AS WE returned to school in the New Year, it was hard to avoid the feeling that some kind of crunch was coming. Ideas and proposed policies are floating about, but what is the Government’s plan?
Apparently, “Grammar schools do not mean grammar schools.” Perhaps the Prime Minister means that there should be “soft” selection rather than “hard” selection. Bringing this reform about, in the teeth of opposition from just about everybody in education, will indeed be a remarkable feat. The support she will undoubtedly receive from Nigel Farage and his supporters may not be welcome.

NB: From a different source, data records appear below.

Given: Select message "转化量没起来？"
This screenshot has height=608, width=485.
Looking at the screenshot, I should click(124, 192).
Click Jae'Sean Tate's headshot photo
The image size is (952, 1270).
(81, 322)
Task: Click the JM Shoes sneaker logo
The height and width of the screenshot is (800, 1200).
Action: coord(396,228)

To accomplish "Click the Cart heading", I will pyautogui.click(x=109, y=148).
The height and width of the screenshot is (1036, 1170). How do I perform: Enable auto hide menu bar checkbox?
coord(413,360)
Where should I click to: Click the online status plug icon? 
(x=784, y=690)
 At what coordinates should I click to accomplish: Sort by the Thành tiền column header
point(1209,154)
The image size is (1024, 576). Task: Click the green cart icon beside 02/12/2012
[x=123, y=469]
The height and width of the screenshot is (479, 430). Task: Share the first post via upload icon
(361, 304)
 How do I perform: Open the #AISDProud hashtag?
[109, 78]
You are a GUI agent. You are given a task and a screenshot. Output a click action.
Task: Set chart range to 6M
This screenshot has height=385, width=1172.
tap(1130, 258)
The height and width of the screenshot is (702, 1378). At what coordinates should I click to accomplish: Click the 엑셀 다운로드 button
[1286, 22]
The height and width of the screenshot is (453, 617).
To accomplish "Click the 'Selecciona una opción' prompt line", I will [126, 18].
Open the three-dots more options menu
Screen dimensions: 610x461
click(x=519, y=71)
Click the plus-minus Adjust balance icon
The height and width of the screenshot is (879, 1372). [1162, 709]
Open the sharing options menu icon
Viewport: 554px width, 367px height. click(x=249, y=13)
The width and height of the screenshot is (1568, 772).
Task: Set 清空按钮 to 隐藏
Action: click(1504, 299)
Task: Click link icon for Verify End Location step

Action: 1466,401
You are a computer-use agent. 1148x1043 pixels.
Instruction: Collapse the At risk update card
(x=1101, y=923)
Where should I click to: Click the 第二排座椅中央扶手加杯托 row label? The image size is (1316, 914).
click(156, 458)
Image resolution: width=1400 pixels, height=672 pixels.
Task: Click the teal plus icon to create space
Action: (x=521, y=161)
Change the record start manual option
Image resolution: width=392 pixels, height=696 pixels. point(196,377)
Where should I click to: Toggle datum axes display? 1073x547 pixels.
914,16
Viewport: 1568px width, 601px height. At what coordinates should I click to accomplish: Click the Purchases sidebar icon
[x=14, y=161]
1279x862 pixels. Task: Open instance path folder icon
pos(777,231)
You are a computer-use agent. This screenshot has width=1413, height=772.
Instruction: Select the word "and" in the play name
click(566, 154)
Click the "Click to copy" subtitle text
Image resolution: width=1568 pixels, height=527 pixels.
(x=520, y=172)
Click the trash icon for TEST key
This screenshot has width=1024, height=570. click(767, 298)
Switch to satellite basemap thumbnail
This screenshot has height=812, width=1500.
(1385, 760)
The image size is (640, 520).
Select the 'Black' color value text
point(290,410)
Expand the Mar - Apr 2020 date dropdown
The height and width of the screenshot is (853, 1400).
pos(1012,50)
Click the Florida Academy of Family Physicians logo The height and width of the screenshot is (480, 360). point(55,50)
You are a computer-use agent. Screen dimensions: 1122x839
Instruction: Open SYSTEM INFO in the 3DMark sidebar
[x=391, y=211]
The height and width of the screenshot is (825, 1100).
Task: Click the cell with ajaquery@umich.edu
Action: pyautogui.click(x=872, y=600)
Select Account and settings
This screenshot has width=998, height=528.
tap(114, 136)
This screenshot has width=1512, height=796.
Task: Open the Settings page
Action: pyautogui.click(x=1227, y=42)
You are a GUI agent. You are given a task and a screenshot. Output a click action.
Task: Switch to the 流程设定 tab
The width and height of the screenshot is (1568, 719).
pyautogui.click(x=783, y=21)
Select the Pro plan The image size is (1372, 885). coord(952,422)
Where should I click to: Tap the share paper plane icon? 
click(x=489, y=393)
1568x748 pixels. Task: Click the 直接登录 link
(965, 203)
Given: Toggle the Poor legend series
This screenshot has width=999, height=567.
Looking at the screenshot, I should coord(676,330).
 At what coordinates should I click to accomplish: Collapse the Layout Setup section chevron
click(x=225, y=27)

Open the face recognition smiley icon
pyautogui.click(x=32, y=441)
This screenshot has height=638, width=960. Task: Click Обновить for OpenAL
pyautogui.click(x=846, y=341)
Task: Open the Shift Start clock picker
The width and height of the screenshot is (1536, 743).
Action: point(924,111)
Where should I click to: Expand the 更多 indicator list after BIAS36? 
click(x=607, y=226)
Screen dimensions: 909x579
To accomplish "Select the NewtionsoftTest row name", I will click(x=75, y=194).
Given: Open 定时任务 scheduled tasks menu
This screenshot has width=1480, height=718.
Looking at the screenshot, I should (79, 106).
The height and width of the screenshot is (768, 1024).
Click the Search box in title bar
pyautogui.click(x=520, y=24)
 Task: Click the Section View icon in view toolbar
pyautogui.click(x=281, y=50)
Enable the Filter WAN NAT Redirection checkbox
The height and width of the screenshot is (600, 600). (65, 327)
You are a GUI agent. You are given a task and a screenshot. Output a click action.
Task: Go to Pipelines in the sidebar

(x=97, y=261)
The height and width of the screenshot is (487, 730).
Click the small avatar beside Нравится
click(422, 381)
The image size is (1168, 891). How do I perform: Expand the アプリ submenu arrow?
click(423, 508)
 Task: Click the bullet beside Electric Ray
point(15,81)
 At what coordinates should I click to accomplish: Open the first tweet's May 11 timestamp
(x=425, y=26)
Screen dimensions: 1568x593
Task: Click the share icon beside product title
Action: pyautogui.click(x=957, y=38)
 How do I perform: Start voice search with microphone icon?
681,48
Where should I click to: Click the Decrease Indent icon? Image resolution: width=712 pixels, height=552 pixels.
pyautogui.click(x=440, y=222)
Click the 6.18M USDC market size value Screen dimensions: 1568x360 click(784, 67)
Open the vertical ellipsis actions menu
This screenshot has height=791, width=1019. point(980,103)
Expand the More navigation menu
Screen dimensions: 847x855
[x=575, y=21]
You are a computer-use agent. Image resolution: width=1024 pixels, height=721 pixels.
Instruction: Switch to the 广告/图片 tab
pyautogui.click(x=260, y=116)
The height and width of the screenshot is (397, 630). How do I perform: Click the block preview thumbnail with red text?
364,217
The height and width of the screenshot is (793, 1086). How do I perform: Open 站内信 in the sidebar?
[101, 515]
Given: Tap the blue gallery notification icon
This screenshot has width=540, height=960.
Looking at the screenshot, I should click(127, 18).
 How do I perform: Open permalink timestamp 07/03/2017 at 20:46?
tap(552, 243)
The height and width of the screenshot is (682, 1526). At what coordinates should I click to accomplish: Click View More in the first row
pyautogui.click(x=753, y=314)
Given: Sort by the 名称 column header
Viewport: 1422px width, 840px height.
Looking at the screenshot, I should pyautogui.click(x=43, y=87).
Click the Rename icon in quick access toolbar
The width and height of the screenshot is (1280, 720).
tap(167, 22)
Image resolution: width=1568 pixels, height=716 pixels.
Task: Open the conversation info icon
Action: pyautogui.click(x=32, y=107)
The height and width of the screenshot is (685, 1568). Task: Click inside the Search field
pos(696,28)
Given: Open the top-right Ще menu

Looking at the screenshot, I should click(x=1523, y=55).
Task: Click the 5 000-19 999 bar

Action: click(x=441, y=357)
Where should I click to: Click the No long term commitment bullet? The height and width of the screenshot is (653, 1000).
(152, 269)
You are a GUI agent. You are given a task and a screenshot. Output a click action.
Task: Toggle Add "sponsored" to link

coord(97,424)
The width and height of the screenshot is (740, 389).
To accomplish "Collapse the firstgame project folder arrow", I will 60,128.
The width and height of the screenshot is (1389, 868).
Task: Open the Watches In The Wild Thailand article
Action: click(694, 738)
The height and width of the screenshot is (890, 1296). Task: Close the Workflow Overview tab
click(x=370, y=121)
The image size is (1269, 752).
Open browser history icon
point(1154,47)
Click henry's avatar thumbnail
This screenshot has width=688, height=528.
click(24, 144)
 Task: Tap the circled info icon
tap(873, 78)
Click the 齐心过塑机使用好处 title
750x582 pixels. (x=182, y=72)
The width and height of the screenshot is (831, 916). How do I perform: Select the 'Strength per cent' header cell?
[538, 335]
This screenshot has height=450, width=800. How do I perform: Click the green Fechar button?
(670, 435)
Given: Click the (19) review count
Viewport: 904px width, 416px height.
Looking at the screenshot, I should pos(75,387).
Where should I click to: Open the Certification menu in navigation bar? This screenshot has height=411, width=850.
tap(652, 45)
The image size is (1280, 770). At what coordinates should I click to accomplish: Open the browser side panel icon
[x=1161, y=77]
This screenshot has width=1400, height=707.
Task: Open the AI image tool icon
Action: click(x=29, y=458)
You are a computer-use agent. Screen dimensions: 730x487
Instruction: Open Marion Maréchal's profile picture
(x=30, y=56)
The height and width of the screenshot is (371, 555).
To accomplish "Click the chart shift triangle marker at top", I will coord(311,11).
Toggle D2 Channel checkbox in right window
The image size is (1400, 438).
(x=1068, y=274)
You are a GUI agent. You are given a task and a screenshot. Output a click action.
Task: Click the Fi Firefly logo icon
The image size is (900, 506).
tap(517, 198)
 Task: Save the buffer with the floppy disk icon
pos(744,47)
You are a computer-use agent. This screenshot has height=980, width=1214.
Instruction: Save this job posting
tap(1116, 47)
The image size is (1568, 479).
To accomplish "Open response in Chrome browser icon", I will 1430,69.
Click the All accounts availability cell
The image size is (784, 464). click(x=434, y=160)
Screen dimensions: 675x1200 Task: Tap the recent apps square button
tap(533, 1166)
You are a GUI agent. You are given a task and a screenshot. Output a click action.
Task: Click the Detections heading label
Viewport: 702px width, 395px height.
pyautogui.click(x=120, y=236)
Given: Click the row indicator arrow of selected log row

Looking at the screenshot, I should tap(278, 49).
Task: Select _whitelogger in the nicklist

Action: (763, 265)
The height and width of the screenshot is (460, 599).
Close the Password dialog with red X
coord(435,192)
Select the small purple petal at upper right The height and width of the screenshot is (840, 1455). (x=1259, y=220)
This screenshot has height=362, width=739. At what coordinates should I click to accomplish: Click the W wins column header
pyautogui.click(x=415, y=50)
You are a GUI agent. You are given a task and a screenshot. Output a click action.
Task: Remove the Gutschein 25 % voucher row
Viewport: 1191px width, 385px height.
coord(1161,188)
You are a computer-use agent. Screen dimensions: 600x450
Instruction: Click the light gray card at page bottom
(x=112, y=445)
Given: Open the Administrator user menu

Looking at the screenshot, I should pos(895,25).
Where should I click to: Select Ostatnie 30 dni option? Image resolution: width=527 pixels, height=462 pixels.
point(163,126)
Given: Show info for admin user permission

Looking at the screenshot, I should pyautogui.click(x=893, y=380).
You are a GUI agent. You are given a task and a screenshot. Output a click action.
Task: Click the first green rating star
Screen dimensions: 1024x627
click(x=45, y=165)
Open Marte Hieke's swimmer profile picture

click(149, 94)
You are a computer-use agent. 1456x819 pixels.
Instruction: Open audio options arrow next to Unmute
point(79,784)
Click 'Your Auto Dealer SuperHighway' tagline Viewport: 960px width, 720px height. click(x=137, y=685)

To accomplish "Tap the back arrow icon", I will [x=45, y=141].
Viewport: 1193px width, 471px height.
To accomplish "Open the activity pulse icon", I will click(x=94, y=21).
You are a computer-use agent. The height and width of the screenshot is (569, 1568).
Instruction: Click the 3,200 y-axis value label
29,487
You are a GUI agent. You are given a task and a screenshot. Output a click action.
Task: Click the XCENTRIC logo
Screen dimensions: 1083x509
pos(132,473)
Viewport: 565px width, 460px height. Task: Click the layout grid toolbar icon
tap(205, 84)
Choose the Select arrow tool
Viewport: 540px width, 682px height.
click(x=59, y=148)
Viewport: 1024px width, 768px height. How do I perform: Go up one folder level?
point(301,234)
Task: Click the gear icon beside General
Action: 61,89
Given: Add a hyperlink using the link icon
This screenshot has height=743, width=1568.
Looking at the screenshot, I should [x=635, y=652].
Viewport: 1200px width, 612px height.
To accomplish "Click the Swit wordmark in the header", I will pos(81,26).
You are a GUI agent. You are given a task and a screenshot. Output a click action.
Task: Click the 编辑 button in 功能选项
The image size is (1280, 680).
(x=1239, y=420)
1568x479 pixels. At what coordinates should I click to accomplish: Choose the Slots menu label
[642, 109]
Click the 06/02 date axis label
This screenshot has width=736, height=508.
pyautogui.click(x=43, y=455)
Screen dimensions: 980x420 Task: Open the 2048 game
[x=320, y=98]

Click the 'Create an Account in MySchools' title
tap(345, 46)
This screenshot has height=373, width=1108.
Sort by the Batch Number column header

The mantra “Grammar schools are popular with parents” works only up to a point. That point is usually when children reach the age of nine, and the vast majority of parents suddenly realise that their own offspring will not pass the selection test.
THE good news for faith schools is that Mrs May said that she wants to see more of them; the grammar-school furore allowed that one to slip past unnoticed. It will be interesting to see how far the Church of England’s education supremo, the Revd Nigel Genders, and his team succeed in their aim of creating 500 new C of E free schools.
The last leap forward was the opening of scores of new C of E schools after the publication of the late Lord Dearing’s seminal report The Way Ahead, in 2001. Any expansion will be met by the usual chorus of opposition from Accord and the British Humanist Association, but their case will be even less credible than it was then. Most new Church of England schools are in areas of high deprivation, and the Church has taken over several where everybody else has tried and failed.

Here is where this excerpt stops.